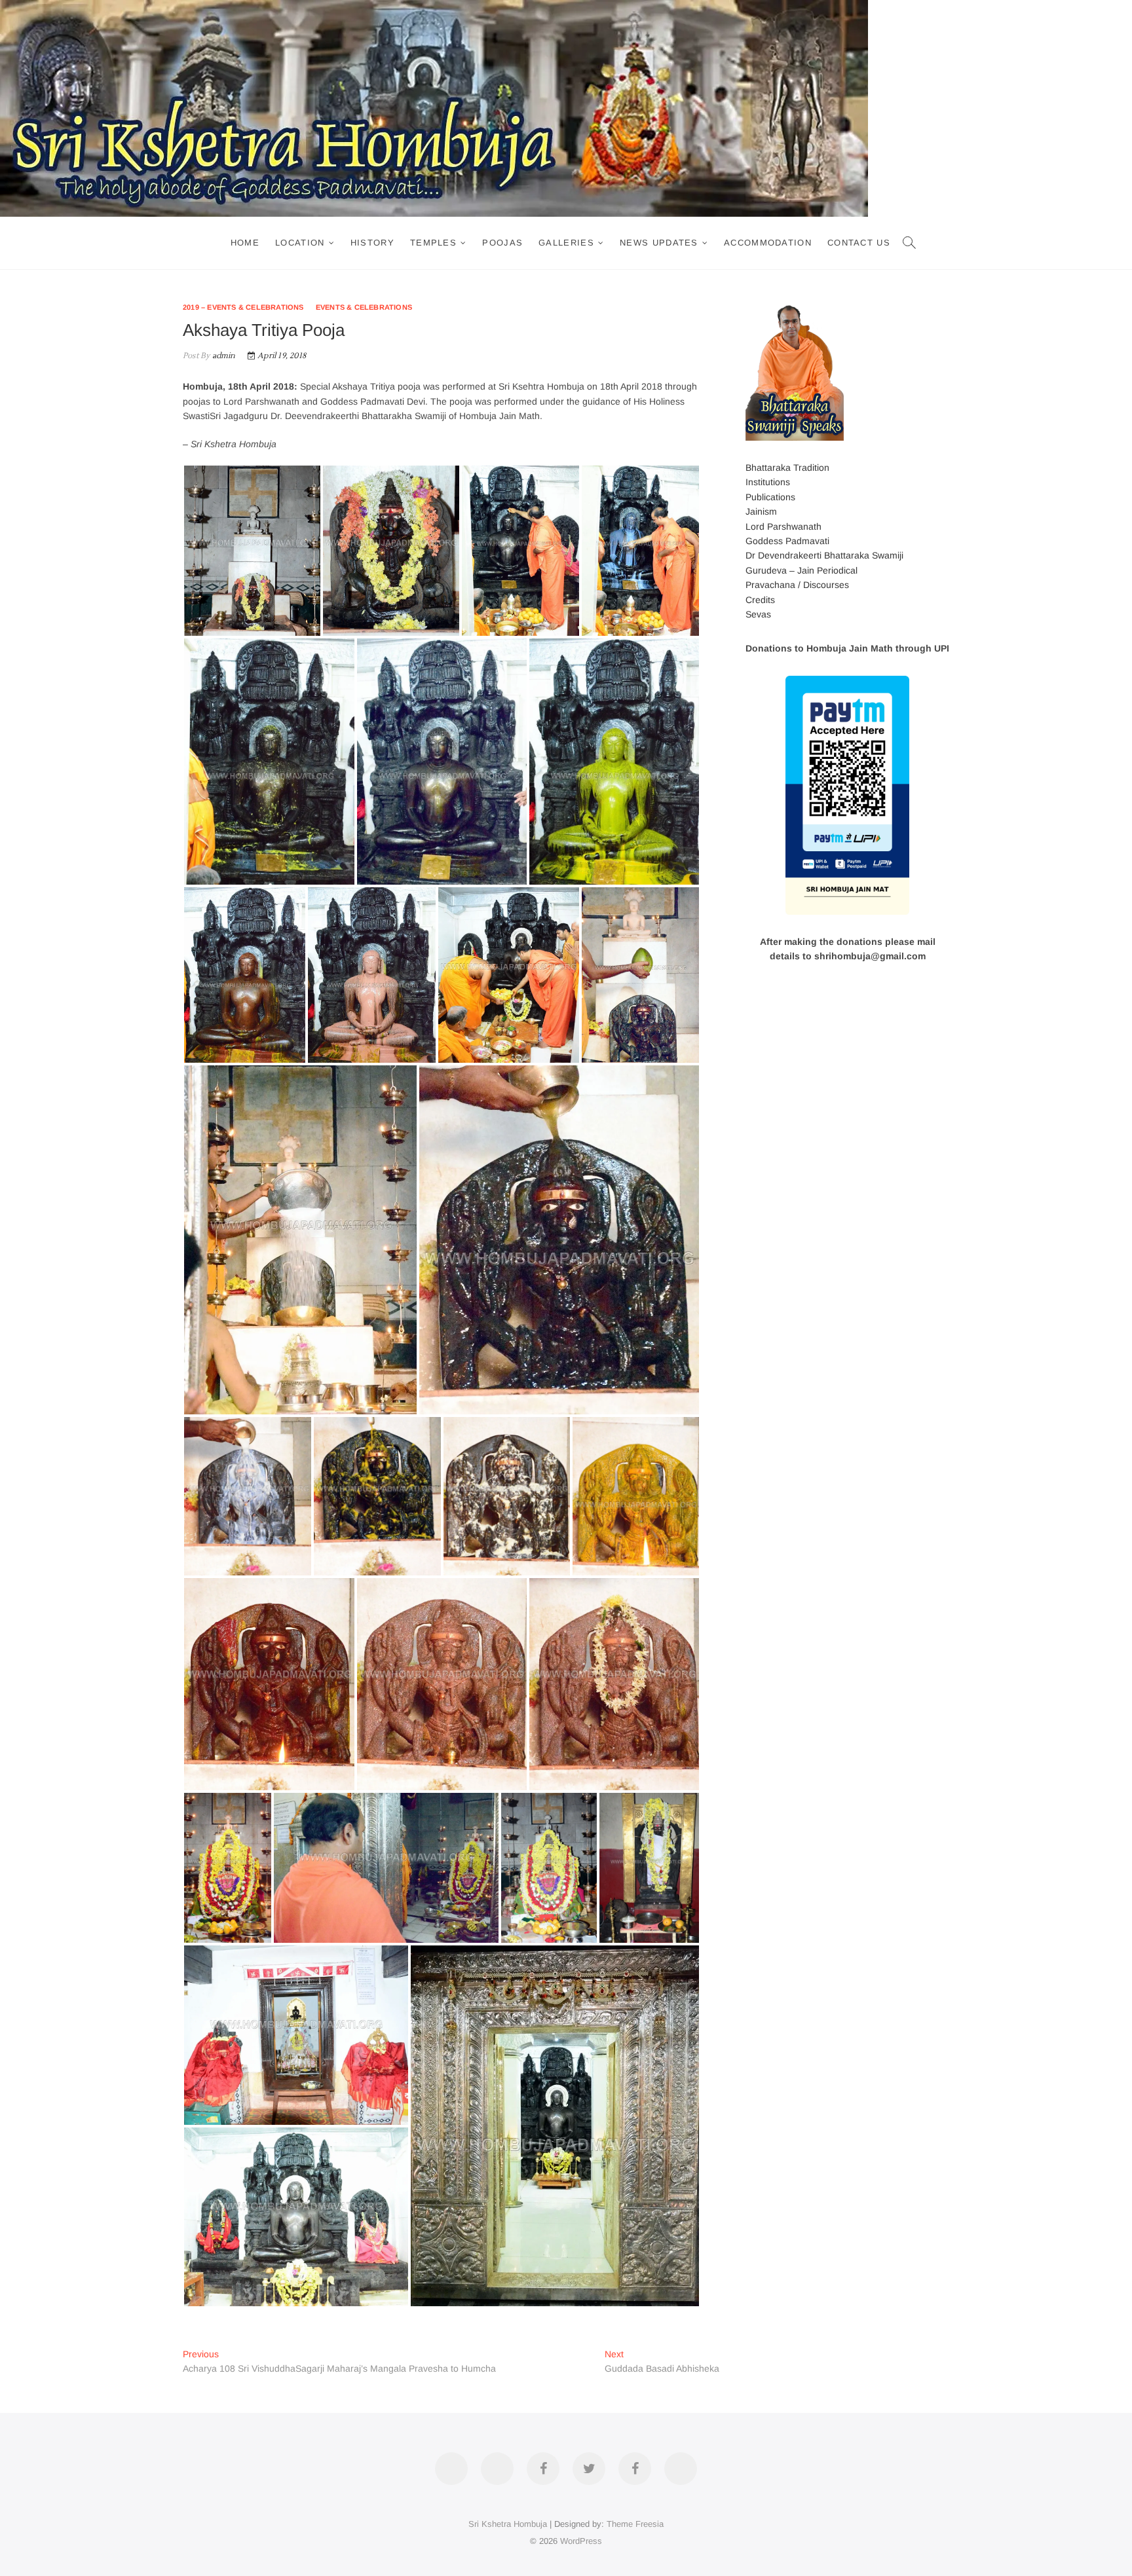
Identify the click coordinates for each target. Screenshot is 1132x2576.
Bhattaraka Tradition (787, 467)
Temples (433, 243)
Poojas (502, 243)
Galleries (566, 243)
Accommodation (768, 243)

^^^^^^^^^^^^^^^^

Exercise brief: Apart from the pictures, write every entry out again exactly.

Response below:
Identify the click coordinates for each target. Screenshot is 1132x2576.
Bhattaraka Tradition (787, 467)
Temples (433, 243)
Poojas (502, 243)
Galleries (566, 243)
Accommodation (768, 243)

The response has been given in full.